Engineers believe a large maneuver after first stage separation disturbed liquid oxygen inside a tank on the second stage. The sudden movement caused the super-cold propellant to slosh, which resulted in problems controlling the roll of the second stage, the report said.

The hard slew maneuver was needed to adjust the attitude of the second stage after the first stage inadvertently struck the Kestrel engine nozzle as it dropped away three minutes into the flight. This problem was also identified by engineers and SpaceX plans to correct the issue, according to the report.

Live video beamed to the ground from a camera mounted on the second stage showed the unplanned contact between the engine nozzle and the departing first stage. The camera view later showed increasingly apparent roll oscillations on the second stage until the feed was cut off about five minutes after launch.

The escalating roll rate pushed fuel away from intake pipes feeding the Kestrel engine like a centrifuge, and the engine burned out less than eight minutes after liftoff. The Kestrel was supposed to fire an additional 91 seconds to reach orbit.

The curtailed second stage burn sent the Falcon 1 on an arcing suborbital path. The rocket reached a peak altitude of about 180 miles and a maximum speed of approximately 11,400 miles per hour, according to SpaceX.

The attained velocity was about 70 percent of the speed needed to get to the targeted orbit.

"Had it not been for the upper stage control anomaly, all indications are that the (launch) would have reach its intended orbit," the data review team concluded.

Workers plan to install baffles inside the second stage liquid oxygen tanks of future Falcon 1 rockets to prevent similar problems from occurring, according to SpaceX.


The view from a camera on the rocket shows the second stage engine firing. Credit: SpaceX
 
Other items engineers discovered while reviewing data from the launch included an issue with the first stage's performance. Officials traced the main source of this anomaly to incorrect propellant utilization software in the Merlin engine computer, which caused an imprecise fuel mixture in the first stage burn, the document said.

Engineers also found evidence of a problem with the Kestrel engine's consumption of propellant, but it is not clear if this issue is related to the roll control failure that also plagued the second stage.

SpaceX planned to recover the Falcon 1 rocket's first stage after it was dropped in the Pacific Ocean to a parachuted landing.
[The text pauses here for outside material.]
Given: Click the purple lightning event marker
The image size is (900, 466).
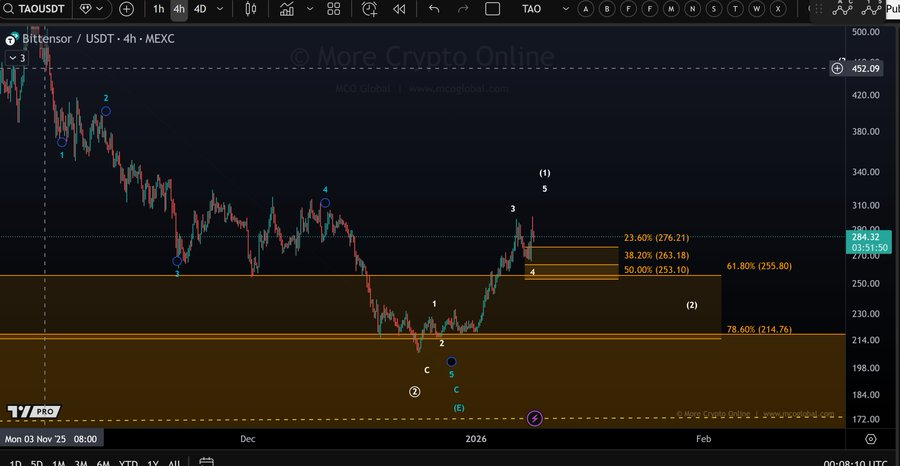Looking at the screenshot, I should (534, 418).
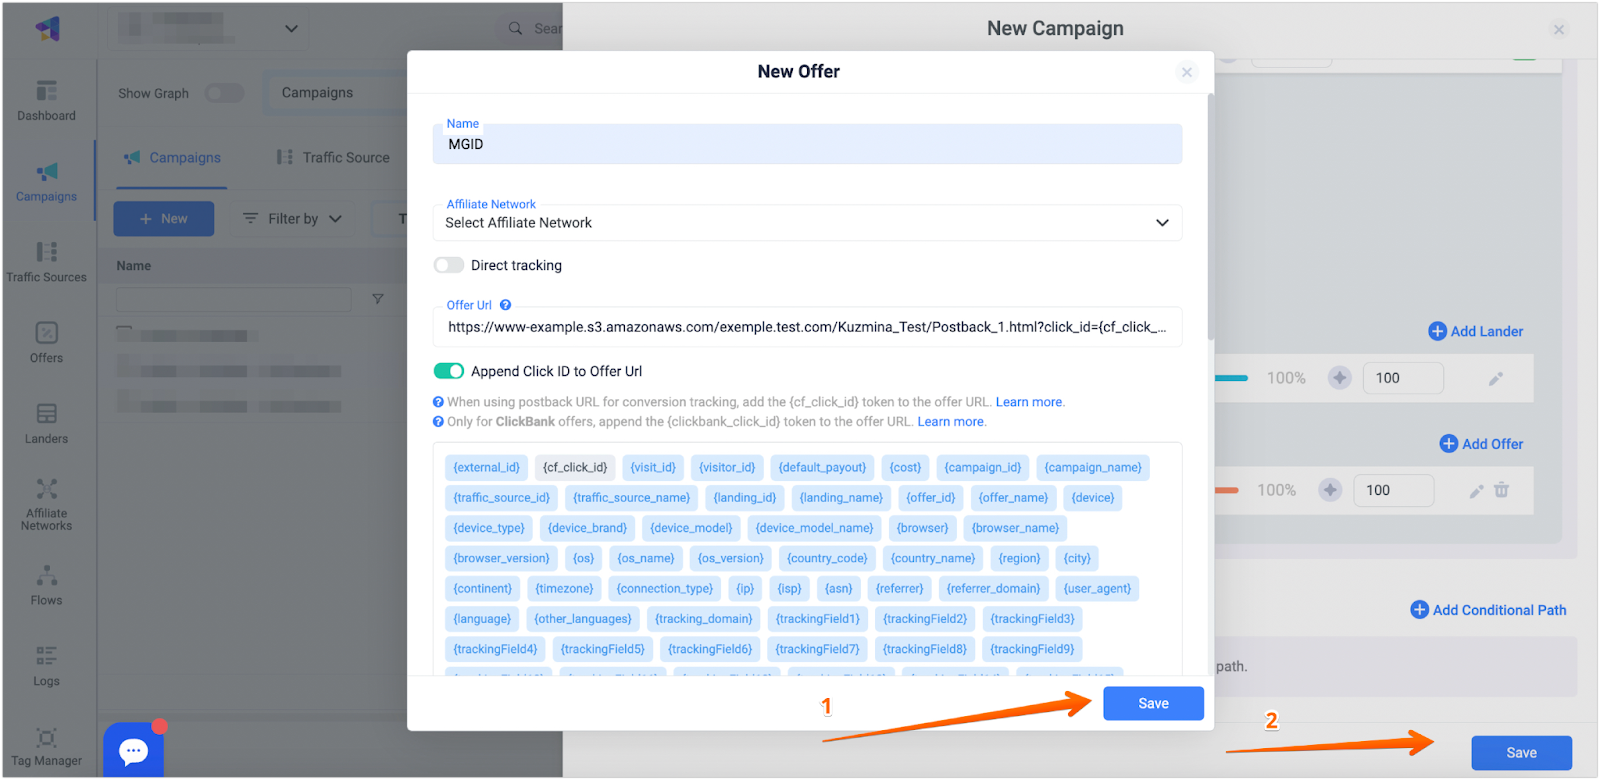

A recovery vessel was deployed to a point 20 miles from the expected splashdown site, but SpaceX said it received the last data from the stage while it was falling toward the sea at an altitude of about 30 miles. A GPS instrument on the rocket was not working.

Data analysis also indicated the poor disconnection of several propellant and electrical umbilical lines during liftoff of the Falcon 1. A pyrotechnic bolt holding a clamp band around the base of the launcher's payload fairing also failed to fire, but a backup bolt was detonated to allow the nose cone to separate as planned.